Task instructions
Going down the data below, set down exactly the line with "Instruction: Add a" and each line after it through the line with "Click the shower hot water icon"; no other lines.

(Stored entries)
________________

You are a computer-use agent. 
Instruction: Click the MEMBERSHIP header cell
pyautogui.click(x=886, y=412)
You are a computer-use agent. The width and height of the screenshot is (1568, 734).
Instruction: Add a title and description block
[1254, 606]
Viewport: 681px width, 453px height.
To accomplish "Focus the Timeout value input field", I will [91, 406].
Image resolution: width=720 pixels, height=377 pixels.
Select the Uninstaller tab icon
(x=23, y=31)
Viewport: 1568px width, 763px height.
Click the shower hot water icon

________________

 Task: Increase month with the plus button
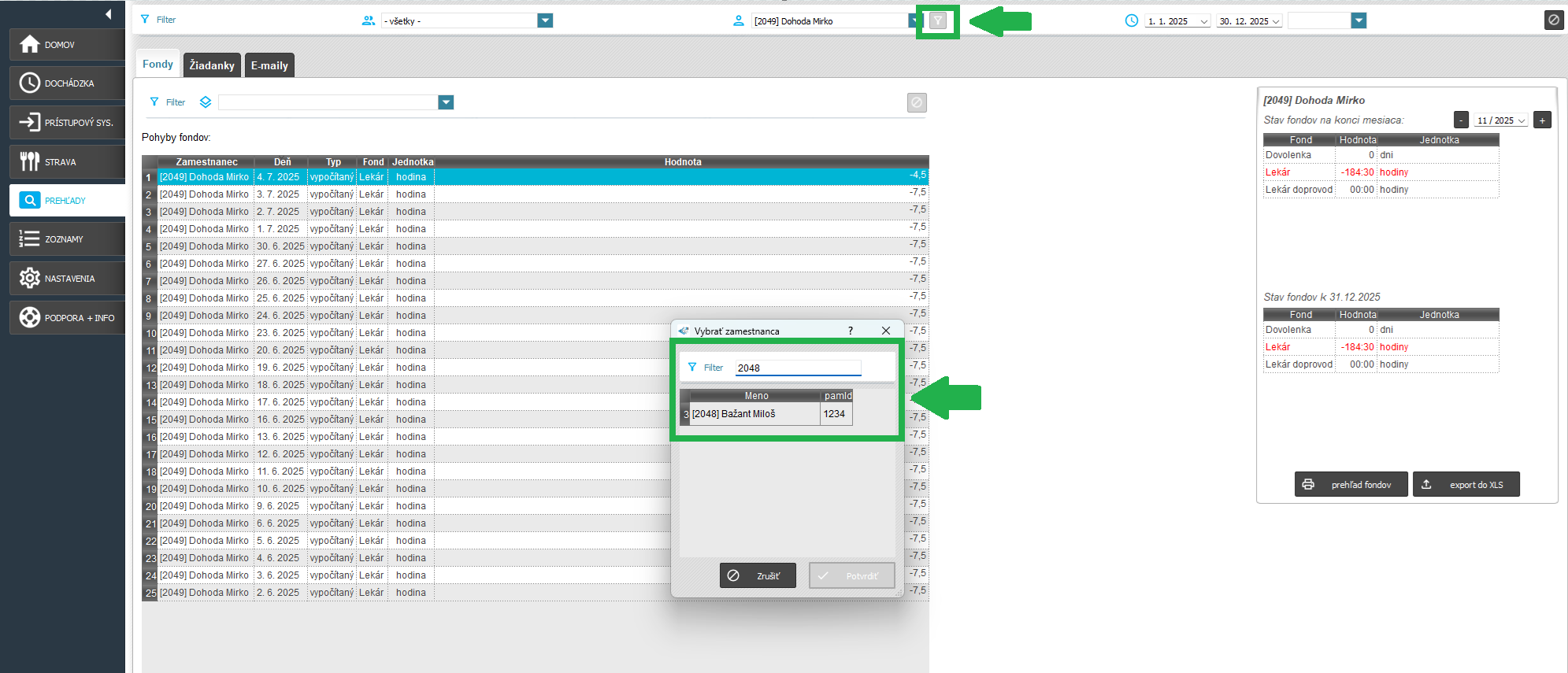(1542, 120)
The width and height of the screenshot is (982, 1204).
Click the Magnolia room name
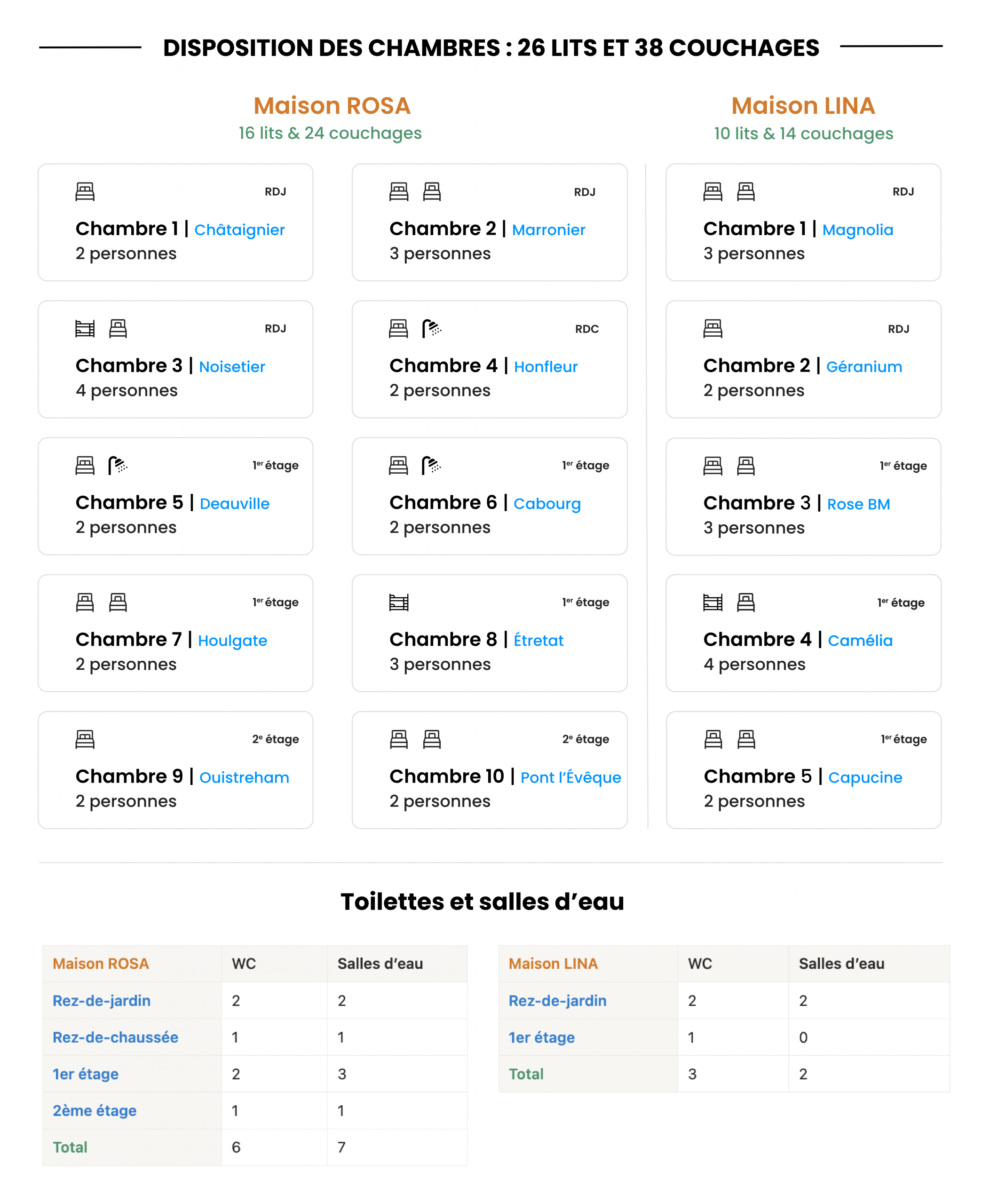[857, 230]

________________

Reply to the task
Instruction: Add a title and description block
[1254, 606]
Viewport: 681px width, 453px height.
To accomplish "Focus the Timeout value input field", I will [91, 406].
Image resolution: width=720 pixels, height=377 pixels.
Select the Uninstaller tab icon
(x=23, y=31)
Viewport: 1568px width, 763px height.
Click the shower hot water icon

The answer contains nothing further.